Du point de vue de la recherche, les gens étudient comment l'isolement affecte notre bien-être mental et nos sentiments, nos émotions. Un collègue en Finlande a fait ces études sur l'éloignement social lorsque nous avons fait l'expérience d'envoyer des participants dans des îles isolées et de les laisser vivre seuls pendant une semaine ou deux. Et puis nous avons étudié comment cela affecte leurs rêves. Et actuellement, cela se passe sans avoir besoin d'envoyer quelqu'un vers des îles lointaines. Il s'agit donc de données uniques.

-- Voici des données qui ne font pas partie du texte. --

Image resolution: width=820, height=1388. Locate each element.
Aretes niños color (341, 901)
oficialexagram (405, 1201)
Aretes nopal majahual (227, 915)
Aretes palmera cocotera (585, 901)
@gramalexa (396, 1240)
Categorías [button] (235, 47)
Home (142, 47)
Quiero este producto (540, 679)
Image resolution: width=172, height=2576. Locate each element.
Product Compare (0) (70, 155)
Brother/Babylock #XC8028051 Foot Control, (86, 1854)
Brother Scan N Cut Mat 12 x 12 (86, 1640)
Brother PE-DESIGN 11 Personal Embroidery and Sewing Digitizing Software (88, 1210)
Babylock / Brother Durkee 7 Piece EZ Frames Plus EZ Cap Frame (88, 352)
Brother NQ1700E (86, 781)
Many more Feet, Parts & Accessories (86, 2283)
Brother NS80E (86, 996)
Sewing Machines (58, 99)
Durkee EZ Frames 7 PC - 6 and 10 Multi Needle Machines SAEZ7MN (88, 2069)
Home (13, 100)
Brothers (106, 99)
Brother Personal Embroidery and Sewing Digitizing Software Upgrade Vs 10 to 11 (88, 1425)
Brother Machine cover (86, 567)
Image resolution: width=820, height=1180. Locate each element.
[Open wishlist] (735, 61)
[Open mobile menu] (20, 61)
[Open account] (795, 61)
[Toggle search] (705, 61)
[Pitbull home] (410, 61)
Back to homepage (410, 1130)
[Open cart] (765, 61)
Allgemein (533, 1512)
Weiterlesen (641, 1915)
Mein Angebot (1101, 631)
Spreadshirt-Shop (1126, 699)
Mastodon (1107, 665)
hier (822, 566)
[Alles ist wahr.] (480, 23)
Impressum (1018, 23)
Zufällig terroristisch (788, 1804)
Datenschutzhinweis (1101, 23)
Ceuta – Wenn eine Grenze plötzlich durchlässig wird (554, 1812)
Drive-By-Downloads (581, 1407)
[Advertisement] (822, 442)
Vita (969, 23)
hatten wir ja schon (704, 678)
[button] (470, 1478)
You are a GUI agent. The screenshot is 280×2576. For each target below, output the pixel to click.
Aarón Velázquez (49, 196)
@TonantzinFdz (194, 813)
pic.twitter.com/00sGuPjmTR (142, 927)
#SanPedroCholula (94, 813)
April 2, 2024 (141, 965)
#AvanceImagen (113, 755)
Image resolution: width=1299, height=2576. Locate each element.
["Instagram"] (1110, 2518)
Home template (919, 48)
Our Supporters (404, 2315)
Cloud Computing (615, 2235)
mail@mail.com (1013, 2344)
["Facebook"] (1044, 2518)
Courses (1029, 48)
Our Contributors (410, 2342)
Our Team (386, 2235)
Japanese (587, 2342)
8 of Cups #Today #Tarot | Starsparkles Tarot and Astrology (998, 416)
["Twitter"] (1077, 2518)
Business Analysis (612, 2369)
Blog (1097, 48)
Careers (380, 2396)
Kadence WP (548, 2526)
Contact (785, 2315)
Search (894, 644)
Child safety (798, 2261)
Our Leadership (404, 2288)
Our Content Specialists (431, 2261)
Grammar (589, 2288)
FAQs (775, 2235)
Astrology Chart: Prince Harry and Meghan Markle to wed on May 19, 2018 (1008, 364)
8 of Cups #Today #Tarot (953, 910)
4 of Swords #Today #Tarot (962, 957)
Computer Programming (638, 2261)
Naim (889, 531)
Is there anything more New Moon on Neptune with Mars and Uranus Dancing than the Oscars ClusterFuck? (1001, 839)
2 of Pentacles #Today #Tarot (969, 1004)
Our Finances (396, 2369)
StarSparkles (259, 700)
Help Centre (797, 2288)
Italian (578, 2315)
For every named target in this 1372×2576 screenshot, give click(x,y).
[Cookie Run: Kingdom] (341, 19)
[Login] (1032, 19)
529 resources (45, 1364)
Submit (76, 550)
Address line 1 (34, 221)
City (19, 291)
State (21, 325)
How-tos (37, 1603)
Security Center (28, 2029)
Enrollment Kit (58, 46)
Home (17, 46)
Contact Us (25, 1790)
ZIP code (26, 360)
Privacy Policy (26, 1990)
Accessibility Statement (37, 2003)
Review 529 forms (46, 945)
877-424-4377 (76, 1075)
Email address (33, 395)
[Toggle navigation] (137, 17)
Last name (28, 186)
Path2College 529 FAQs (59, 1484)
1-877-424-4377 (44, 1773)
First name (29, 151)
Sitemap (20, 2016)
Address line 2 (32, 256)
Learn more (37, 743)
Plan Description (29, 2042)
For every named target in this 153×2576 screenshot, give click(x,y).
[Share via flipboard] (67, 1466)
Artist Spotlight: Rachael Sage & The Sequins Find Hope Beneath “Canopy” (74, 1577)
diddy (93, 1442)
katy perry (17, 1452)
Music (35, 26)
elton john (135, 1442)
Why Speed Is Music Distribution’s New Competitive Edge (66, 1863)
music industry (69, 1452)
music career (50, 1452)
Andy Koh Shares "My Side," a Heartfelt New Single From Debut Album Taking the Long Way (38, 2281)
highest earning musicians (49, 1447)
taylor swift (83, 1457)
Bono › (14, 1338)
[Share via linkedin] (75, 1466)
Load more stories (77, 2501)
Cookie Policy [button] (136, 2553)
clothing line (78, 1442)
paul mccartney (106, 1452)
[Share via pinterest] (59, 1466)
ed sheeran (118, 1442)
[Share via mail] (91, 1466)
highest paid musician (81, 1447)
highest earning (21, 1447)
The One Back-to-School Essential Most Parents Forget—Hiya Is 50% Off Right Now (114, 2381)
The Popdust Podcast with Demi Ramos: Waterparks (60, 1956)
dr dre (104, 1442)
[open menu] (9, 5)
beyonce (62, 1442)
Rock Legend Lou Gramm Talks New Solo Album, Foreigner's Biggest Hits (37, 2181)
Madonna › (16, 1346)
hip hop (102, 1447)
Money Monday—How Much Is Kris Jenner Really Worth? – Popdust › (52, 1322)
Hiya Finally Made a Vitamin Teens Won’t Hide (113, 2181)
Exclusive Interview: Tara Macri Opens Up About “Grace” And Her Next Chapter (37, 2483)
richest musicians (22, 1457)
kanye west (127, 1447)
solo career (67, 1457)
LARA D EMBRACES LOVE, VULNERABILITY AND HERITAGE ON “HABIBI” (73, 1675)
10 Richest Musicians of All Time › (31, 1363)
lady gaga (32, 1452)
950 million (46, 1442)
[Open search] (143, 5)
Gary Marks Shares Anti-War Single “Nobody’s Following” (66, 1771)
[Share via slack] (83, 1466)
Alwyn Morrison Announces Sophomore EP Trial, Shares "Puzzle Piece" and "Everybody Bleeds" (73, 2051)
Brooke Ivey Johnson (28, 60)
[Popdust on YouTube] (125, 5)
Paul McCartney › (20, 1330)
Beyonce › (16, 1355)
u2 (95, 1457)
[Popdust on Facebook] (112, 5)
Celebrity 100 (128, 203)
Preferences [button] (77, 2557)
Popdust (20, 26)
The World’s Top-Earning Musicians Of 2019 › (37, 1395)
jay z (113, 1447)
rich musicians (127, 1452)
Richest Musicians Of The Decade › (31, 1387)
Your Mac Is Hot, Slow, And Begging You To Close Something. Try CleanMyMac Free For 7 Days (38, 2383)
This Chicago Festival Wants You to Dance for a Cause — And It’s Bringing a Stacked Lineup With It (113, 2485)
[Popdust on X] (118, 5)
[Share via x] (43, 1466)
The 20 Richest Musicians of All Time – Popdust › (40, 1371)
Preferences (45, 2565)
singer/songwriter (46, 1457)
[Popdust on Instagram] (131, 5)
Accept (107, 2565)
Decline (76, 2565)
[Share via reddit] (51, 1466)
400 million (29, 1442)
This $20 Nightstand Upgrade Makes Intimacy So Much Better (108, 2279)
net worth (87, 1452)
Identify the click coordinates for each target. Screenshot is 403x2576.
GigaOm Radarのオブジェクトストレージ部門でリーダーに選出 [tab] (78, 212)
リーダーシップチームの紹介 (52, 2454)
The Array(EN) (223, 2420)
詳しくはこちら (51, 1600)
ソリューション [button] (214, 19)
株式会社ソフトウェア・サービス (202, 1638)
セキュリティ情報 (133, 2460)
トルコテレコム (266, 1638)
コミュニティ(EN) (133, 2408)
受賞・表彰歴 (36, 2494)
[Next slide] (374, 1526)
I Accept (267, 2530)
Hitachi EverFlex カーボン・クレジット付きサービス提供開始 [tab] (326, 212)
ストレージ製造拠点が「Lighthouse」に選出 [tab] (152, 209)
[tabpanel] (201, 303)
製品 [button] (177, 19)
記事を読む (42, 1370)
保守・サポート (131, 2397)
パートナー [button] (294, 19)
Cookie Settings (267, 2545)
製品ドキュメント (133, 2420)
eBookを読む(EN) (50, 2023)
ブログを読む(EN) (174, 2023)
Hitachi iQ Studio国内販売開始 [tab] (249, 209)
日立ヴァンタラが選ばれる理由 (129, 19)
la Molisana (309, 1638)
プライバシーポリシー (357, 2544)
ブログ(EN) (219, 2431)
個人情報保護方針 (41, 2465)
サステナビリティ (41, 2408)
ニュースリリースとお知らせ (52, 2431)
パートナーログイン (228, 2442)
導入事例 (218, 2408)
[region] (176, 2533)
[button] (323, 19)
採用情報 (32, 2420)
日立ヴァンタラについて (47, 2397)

Nous ne savons pas pour le moment comment ces données seront utilisées à l'avenir et ce que les artistes, les scientifiques ou les professionnels de la santé mentale en tireront. Mais cela fournira un aperçu profond de notre conscience et des processus inconscients dans notre esprit.
Pouvons-nous, par exemple, nous dire dans notre "vie éveillée" : "Je ne suis pas inquiet de la crise du Covid" et passer nos nuits à en rêver ?
Oui, bien sûr. Dans ce cas, les rêves révèlent nos "pensées supprimées". Même si consciemment nous ne réalisons pas quelque chose, il peut toujours sortir dans les rêves mais pas seulement dans les rêves, dans d'autres vies situations, dans les choix que nous faisons, dans la façon dont nous gérons nos émotions.
Comment les rêves affectent-ils notre vie éveillée ?
Cela va dans les deux sens en fait. Nous avons tendance à rêver de ce qui s'est passé la veille. Il est possible que la nuit prochaine, je rêve de cette interview. Et si nous faisons un très mauvais rêve, nous nous réveillons avec de l’anxiété et on se sent perturbé. Cela peut ensuite durer pendant plusieurs heures.